◆ STUDY TEXT ◆
================
But the re-emergence of mad cow and the conversation around pink slime has re-opened questions about our food system. It has exposed how food safety falls inevitably through the cracks in a country where over 9 billion animals are being slaughtered per year and budgets for the departments that oversee these processes are being slashed. The incredible media coverage of both issues reflects a growing consumer interest in more transparency in what we’re eating and how it’s being produced.
While this is only the fourth case of mad cow in the U.S. to date, experts argue that finding it this time was a stroke of luck. Of the 34 million cows we slaughter annually in the U.S., 40,000 are being tested by USDA for the disease, down from nearly 500,000 in 2005—about one tenth of one percent.
Some would like the media focus on mad cow to be re-directed to other ongoing and serious food safety issues. Dr. Marion Nestle, professor of nutrition at New York University and author of Safe Food, is among those connecting this finding of mad cow to other unfortunately routine (and in some cases, deadly) food safety issues. “The risk of you getting this disease from eating beef is extremely small,” she said.
================
◆ REQUIREMENT A ◆
Answer these questions from the food safety passage:
(i) How many animals does the passage say are slaughtered per year in the country?
(ii) How many cows does USDA now test for mad cow disease each year?
(iii) At which university is Dr. Marion Nestle a professor?
◆ REQUIREMENT B ◆
Reproduce the food safety passage word for word, beginning at the words "But the re-emergence" and stopping after "it’s being produced.".
================
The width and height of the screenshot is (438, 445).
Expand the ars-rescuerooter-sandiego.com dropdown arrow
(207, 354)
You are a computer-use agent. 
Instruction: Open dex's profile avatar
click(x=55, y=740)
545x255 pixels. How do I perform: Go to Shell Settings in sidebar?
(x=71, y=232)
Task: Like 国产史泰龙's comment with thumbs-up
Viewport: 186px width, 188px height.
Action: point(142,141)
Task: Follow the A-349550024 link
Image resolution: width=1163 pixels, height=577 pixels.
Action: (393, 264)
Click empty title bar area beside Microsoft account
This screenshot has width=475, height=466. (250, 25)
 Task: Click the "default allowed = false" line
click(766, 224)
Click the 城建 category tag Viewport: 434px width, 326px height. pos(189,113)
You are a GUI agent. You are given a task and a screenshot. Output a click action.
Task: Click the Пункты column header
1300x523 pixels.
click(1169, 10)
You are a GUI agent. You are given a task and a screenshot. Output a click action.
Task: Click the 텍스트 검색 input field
================
◆ WRITTEN REPLY A ◆
(i) Over 9 billion.
(ii) 40,000.
(iii) New York University.

◆ WRITTEN REPLY B ◆
But the re-emergence of mad cow and the conversation around pink slime has re-opened questions about our food system. It has exposed how food safety falls inevitably through the cracks in a country where over 9 billion animals are being slaughtered per year and budgets for the departments that oversee these processes are being slashed. The incredible media coverage of both issues reflects a growing consumer interest in more transparency in what we’re eating and how it’s being produced.